#### [Instructions to follow]
Please write out the text lines of each record below word for word, leaving out the pictures.

#### [Material for the task]
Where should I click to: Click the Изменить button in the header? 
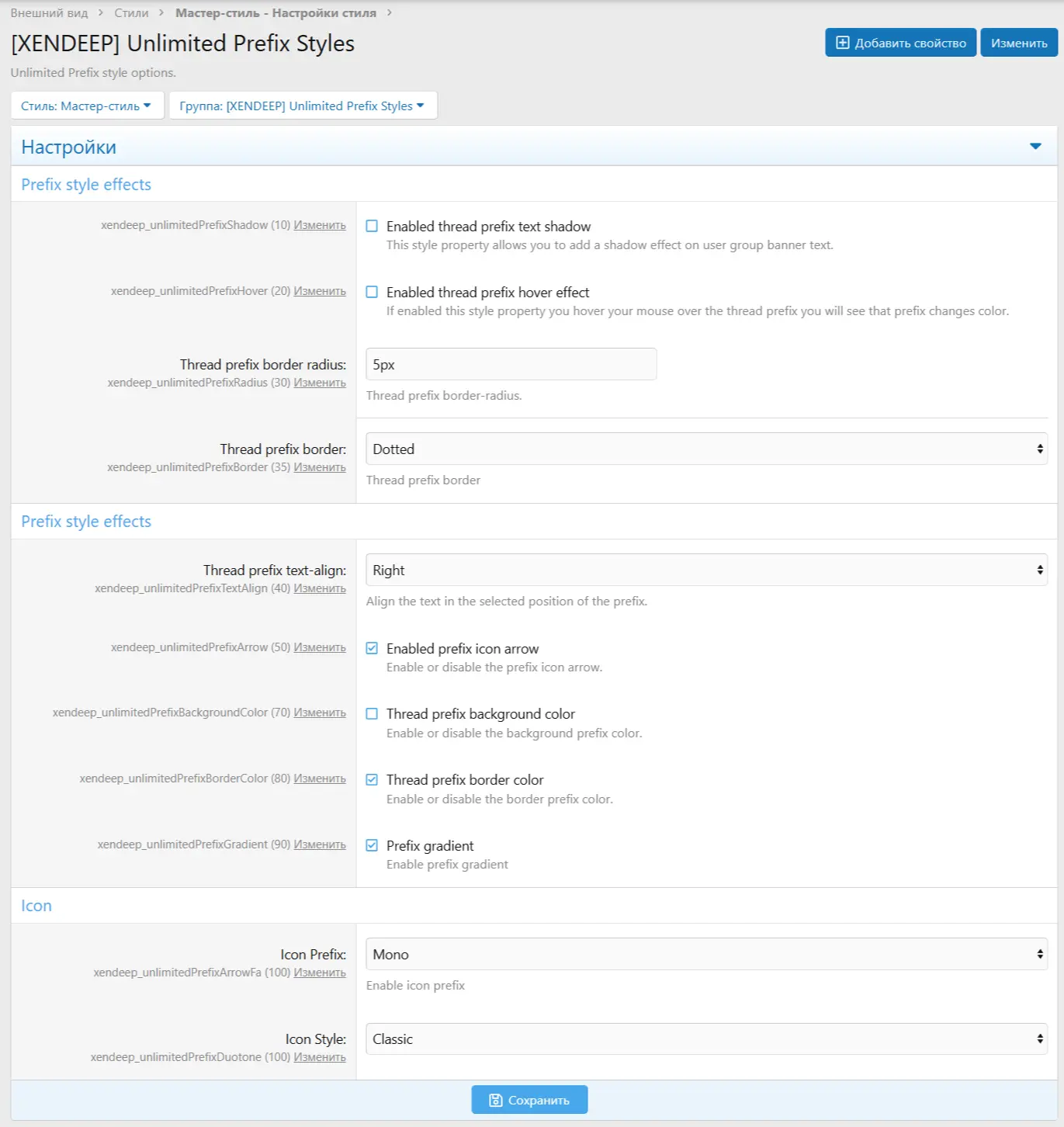(x=1018, y=43)
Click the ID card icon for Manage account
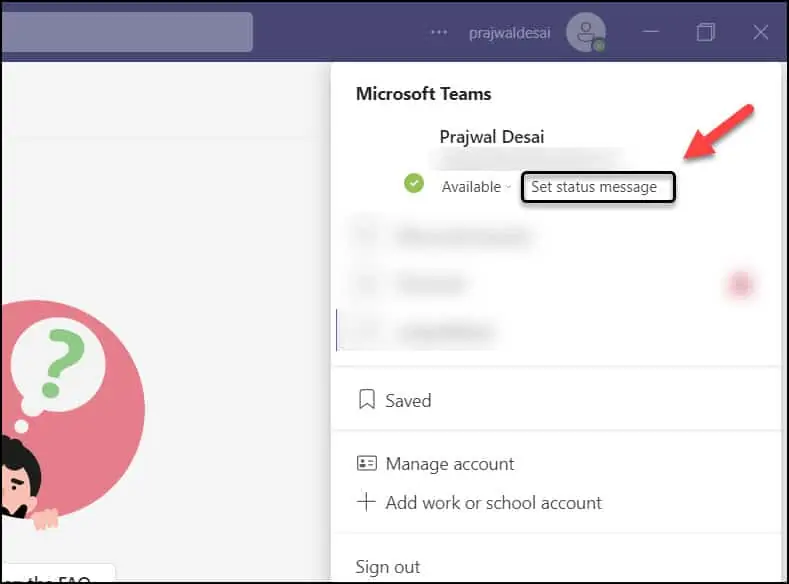 (366, 464)
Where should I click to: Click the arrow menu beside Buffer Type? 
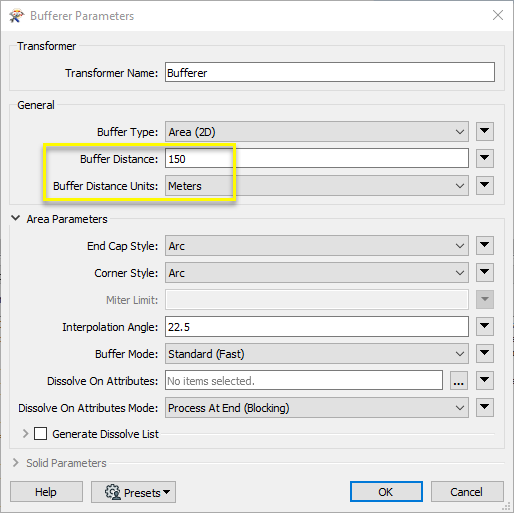tap(485, 131)
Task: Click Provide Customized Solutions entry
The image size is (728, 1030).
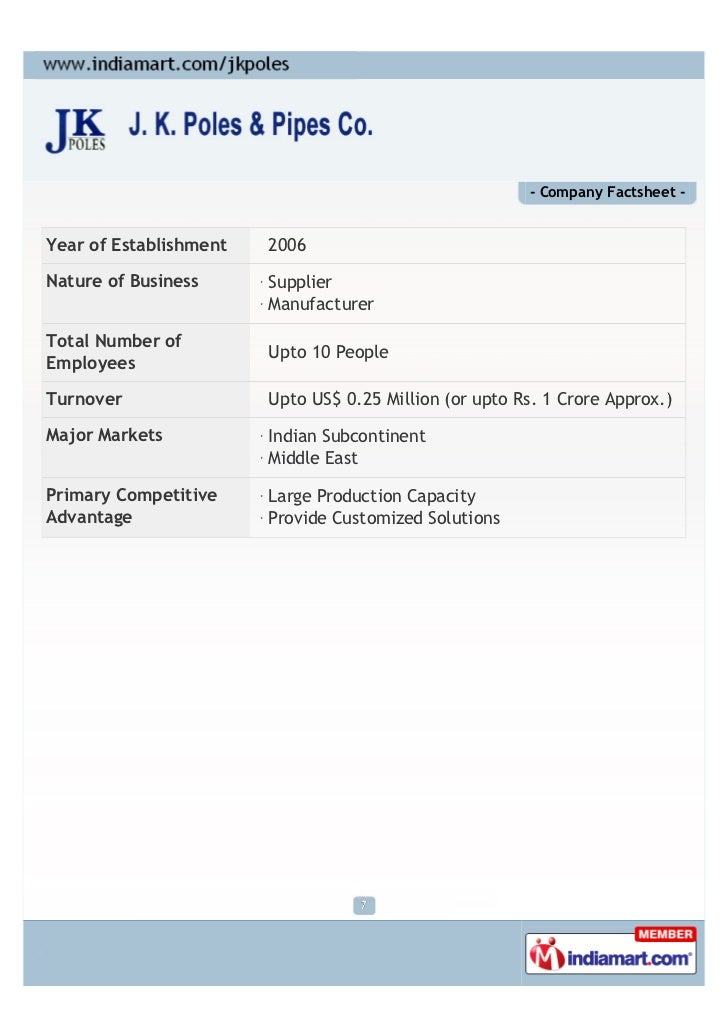Action: pyautogui.click(x=384, y=518)
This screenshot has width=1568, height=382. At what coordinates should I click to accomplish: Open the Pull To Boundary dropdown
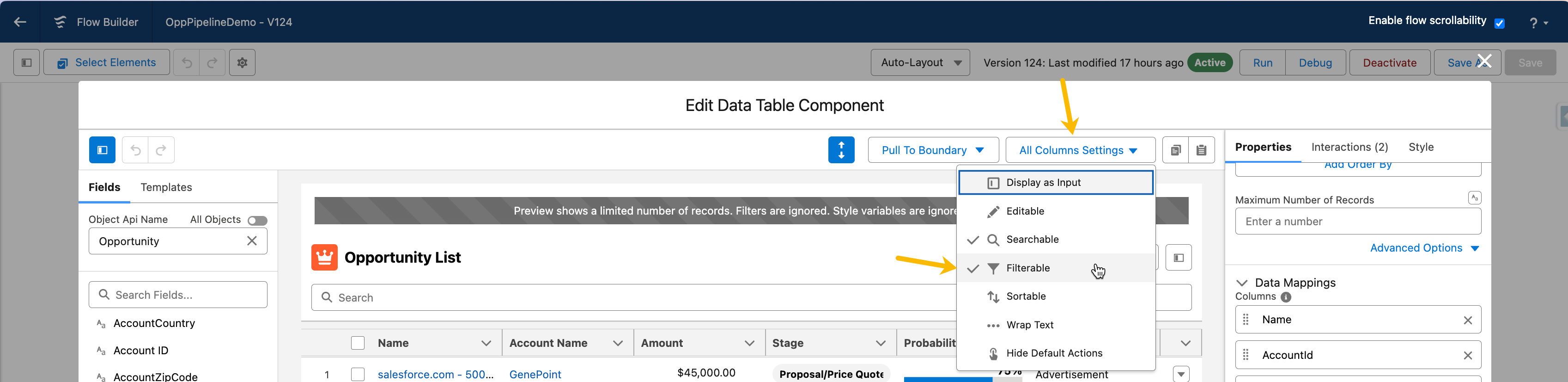[x=933, y=150]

#### [Reply to the exercise]
Where should I click to: Click the Изменить button in the header? 
(x=1018, y=43)
Click the ID card icon for Manage account
 (366, 464)
Where should I click to: Click the arrow menu beside Buffer Type? 
tap(485, 131)
Task: Click Provide Customized Solutions entry
The image size is (728, 1030).
Action: pyautogui.click(x=384, y=518)
This screenshot has width=1568, height=382. At what coordinates should I click to accomplish: Open the Pull To Boundary dropdown
[x=933, y=150]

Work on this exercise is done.